November 29, 1830– Polish nationalists rise up against the Russian occupiers in one of their many glorious but hopeless efforts to gain freedom. In America, literary figures like Hawthorne, Poe, Longfellow and Morse were terribly moved and wrote epic poems, but not much was done to help. Edgar Allen Poe, in an opium-induced delirium ran out of his Bronx cottage and marched up and down the street with a musket in his hand shouting: "To Warsaw! To Warsaw!" Luckily the local constable was well aware of Mr. Poe’s eccentricities and sent him home to bed.
November 30, 1750 Marshal Saxe dies in his chateau at Chambord. The victorious one-eyed old General was given the beautiful estate of Chambord by Louis XV as a retirement home. An illegitimate son of Polish King Augustus the Strong, Saxe spent the summer nights camping out cossack-style and letting wild steppe ponies gallop the castle grounds. An incurable ladies man, he died after an all night "interview" with eight actresses. The king’s physician wrote as the cause of death ; "Une surfeit des femmes." 1954– Mrs. Elizabeth Hodges of Sylacauga Alabama was hit by a meteorite. It shot through her roof, bounced off a radio and hit her on the hip. It gave her a nasty bruise but not much else.
December 1, 1869 Sir William MacDougal was sent by Ottawa to take over the administration of Prince Rupertland, now the Canadian province of Manitoba. His problem was that the local population of French trappers, Indians and half-breeds had already declared themselves the independent Metis Republic under their leader Louis Riel. MacDougal had to sneak across the border from the U.S. at midnight. Avoiding Metis patrols his party stopped at an abandoned Hudson’s Bay trading post where they raised the Union Jack in the darkness and MacDougal read his Royal Proclamation to an audience of seven aides and two hunting dogs. Then they crept back over the border to the U.S. to a healthy dose of razzing from Yankee cowboys. The British Army arrived next spring and established order but by then MacDougal had been recalled.
December 2, 1896 Most people today remember Wyatt Earp as the marshal of Dodge City and a winner of the 1881 OK Corral gunfight. He was better known to his people of his own generation as the referee of the Fitzsimmons-Sharkey Heavyweight Championship prizefight held on this date. After leaving Tombstone Arizona, Wyatt Earp drifted to San Francisco where his skills as a fight referee were called upon for this last of the big bare-knuckle bouts. He enraged the public when he declared the fight for Sharkey in the 3rd round after Big Bob Fitzsimmons couldn’t stop bleeding. More people were out to kill him over this decision than had ever been out to get him when marshal of Dodge City. He quickly pulled up stakes in San Francisco after the fight, going to the Yukon for the gold rush. He was all but forgotten until a cheap book titled Wyatt Earp, Frontier Marshal was published in 1920. He died in Los Angeles in 1929 selling real estate and advising movie companies on how to shoot their westerns.
────
- What to work on:
a – Answer from the almanac:
(i) Who sent Sir William MacDougal to take over Prince Rupertland?
(ii) Where did Marshal Saxe die?
(iii) In what city did Wyatt Earp die?
b – Rewrite the almanac from "November 29, 1830–" to "home to bed.", swapping "Warsaw" for "Krakow".
The data after this point is separate from the almanac.

- Dataset excerpt:
────
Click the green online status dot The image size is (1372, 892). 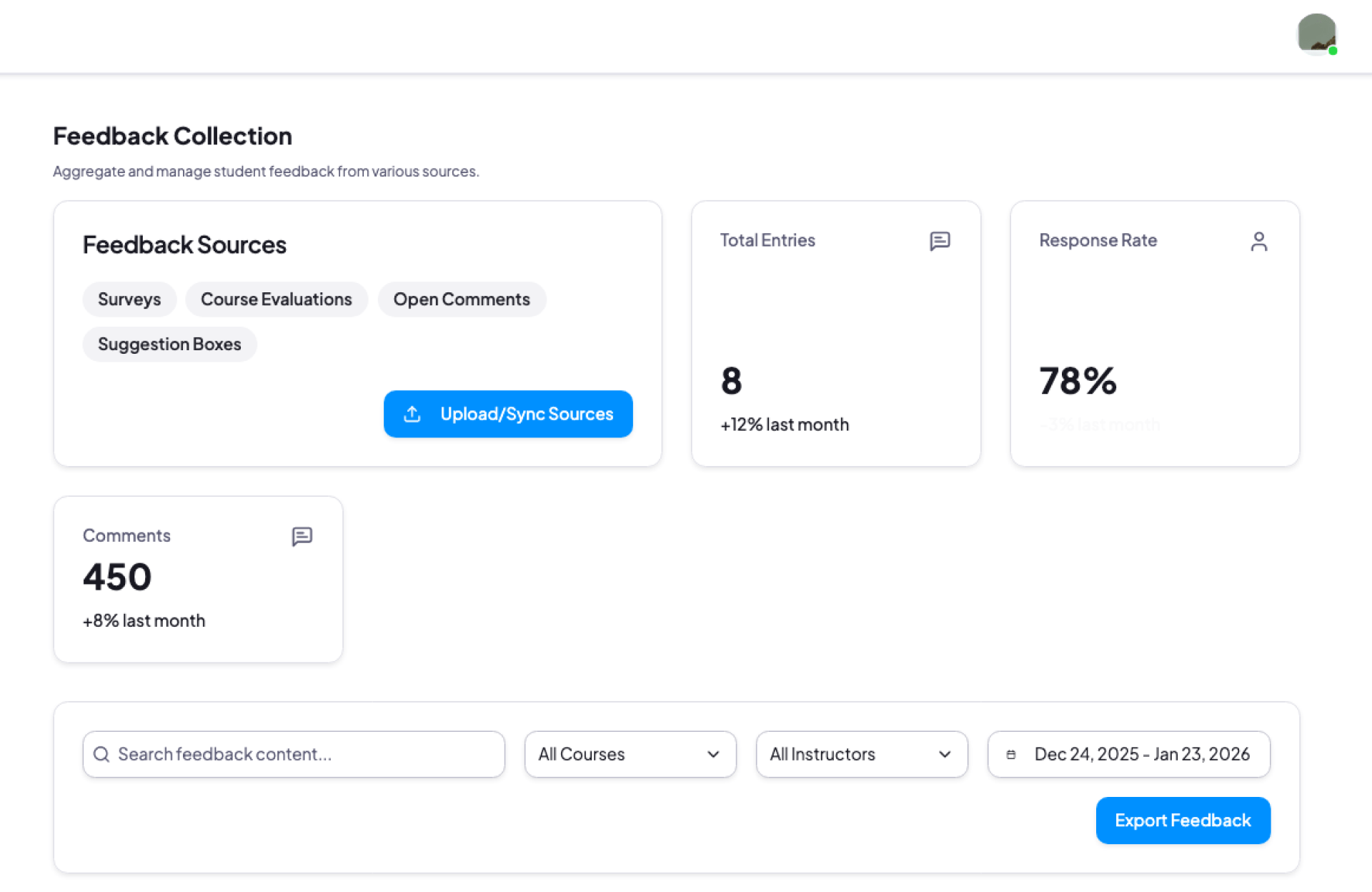click(1333, 51)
────
- Full solutions:
a –
(i) Ottawa
(ii) In his chateau at Chambord
(iii) Los Angeles

b –
November 29, 1830– Polish nationalists rise up against the Russian occupiers in one of their many glorious but hopeless efforts to gain freedom. In America, literary figures like Hawthorne, Poe, Longfellow and Morse were terribly moved and wrote epic poems, but not much was done to help. Edgar Allen Poe, in an opium-induced delirium ran out of his Bronx cottage and marched up and down the street with a musket in his hand shouting: "To Krakow! To Krakow!" Luckily the local constable was well aware of Mr. Poe’s eccentricities and sent him home to bed.